* [WHAT THIS TASK INVOLVES]:
Please copy the records word for word, from the line containing "Viewport: 696px width, 508px" through the end of the records, both included, and leave the pictures out.

** start INPUT ROWS **

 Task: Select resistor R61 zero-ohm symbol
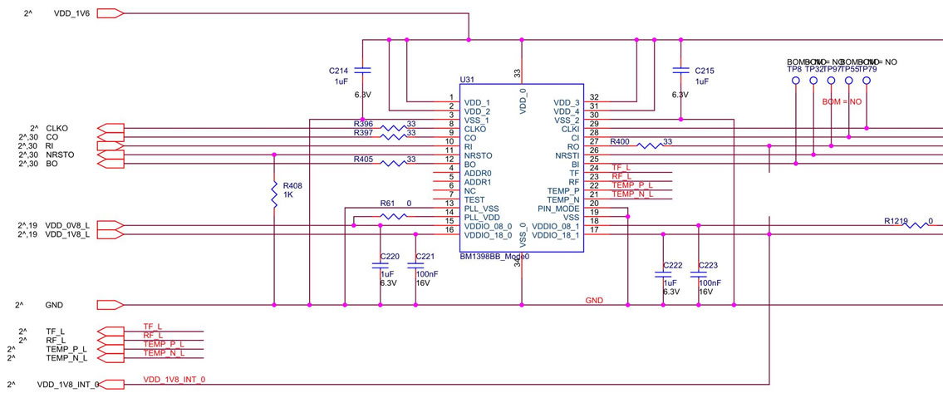click(x=392, y=217)
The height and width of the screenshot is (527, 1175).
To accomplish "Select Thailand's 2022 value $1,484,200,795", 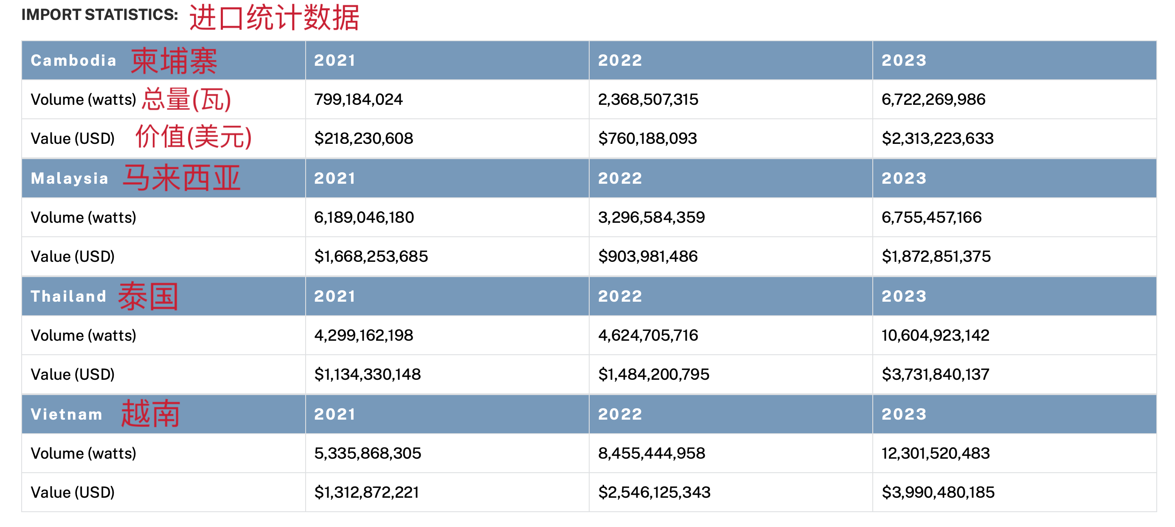I will tap(653, 374).
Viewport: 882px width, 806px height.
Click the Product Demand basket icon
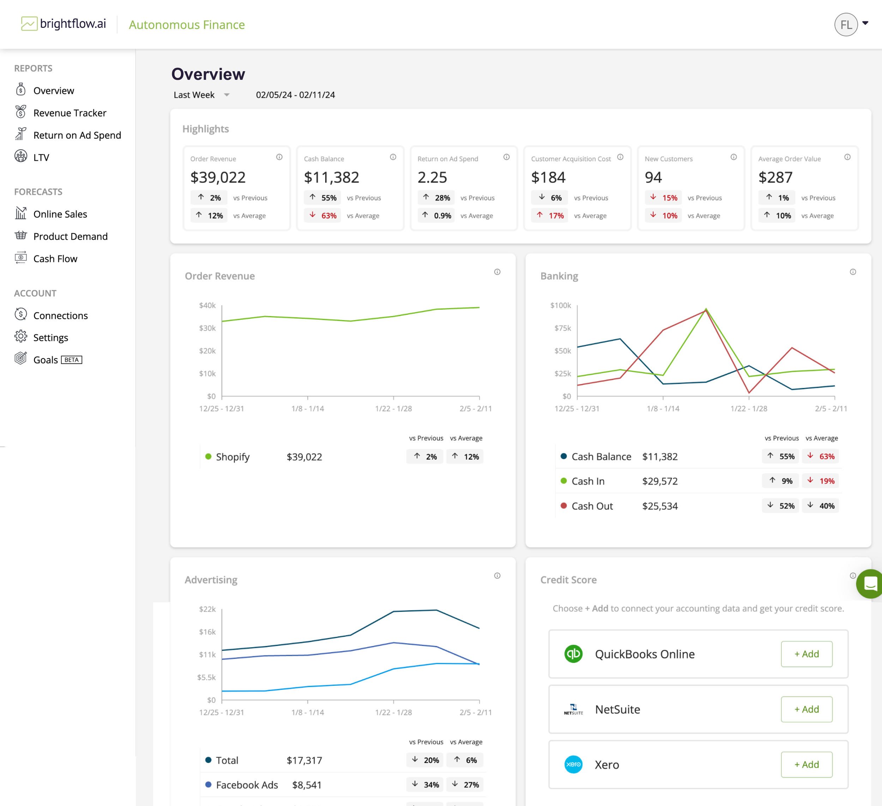pos(21,236)
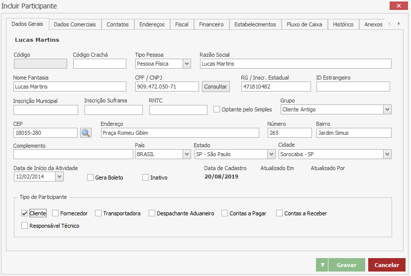411x276 pixels.
Task: Switch to the Dados Comerciais tab
Action: 75,24
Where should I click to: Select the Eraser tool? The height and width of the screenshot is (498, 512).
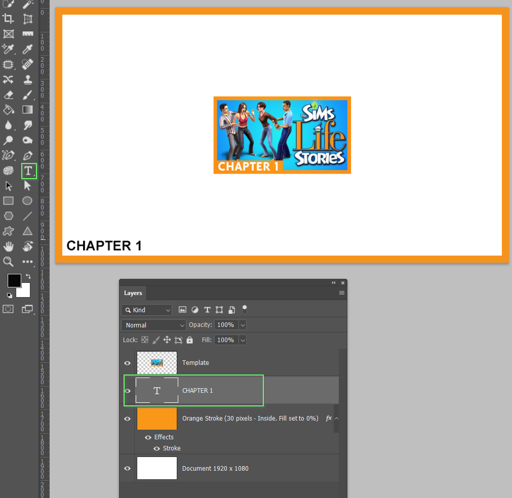(x=8, y=95)
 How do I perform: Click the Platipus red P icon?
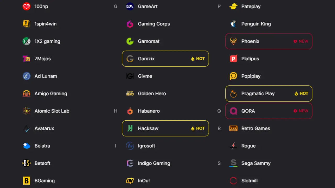point(233,59)
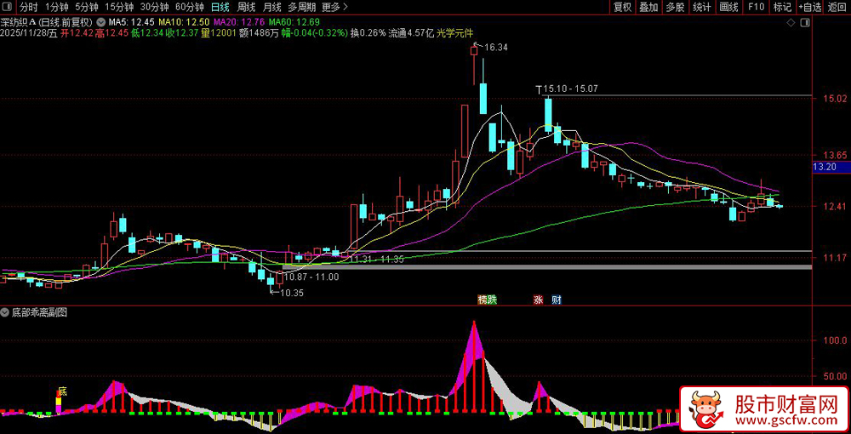Select the 60分钟 period tab
851x434 pixels.
coord(190,7)
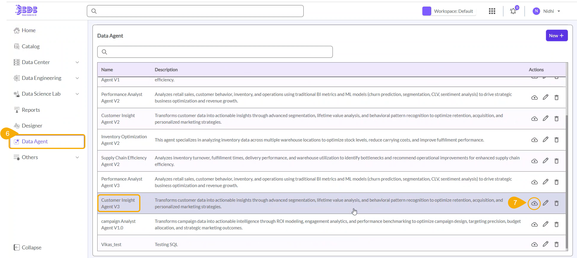Image resolution: width=577 pixels, height=258 pixels.
Task: Create a new data agent
Action: click(x=556, y=36)
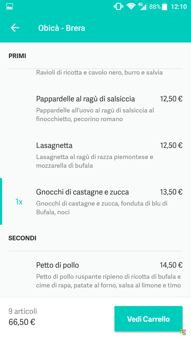191x340 pixels.
Task: Tap the PRIMI section header
Action: click(17, 56)
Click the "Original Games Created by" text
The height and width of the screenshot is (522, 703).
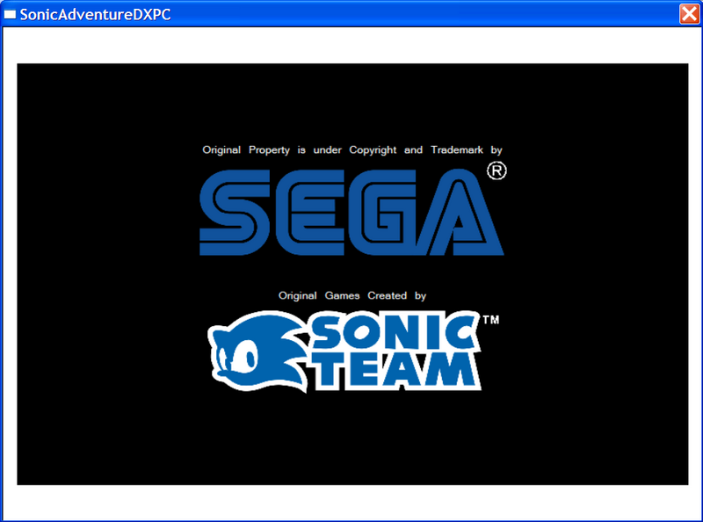click(352, 296)
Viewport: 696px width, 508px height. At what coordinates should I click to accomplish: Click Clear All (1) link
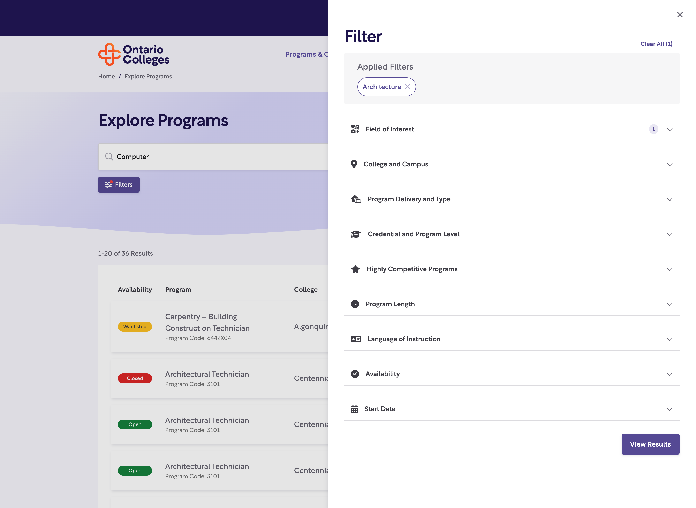tap(656, 44)
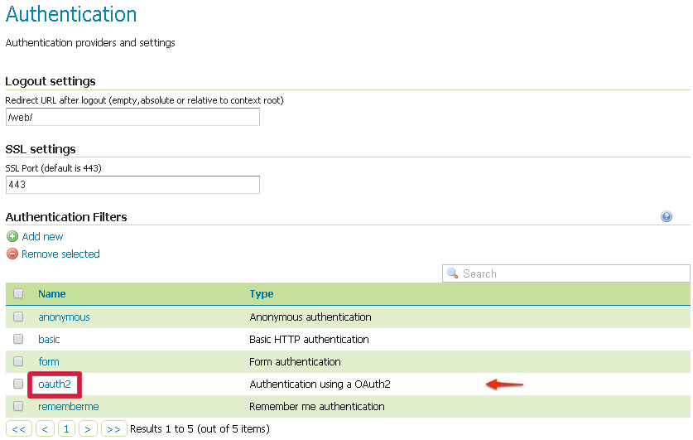
Task: Click the magnifier icon in search box
Action: 453,273
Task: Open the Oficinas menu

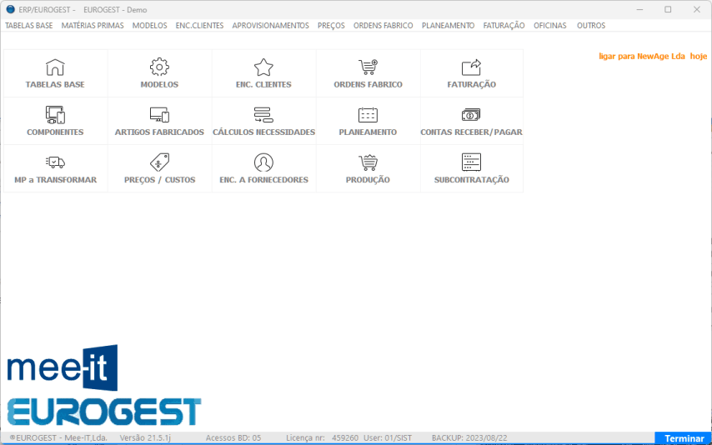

** end INPUT ROWS **

* [ANSWER TO THIS TASK]:
Viewport: 696px width, 508px height. At what coordinates should I click to accomplish: Click Clear All (1) link
tap(656, 44)
Task: Click the magnifier icon in search box
Action: 453,273
Task: Open the Oficinas menu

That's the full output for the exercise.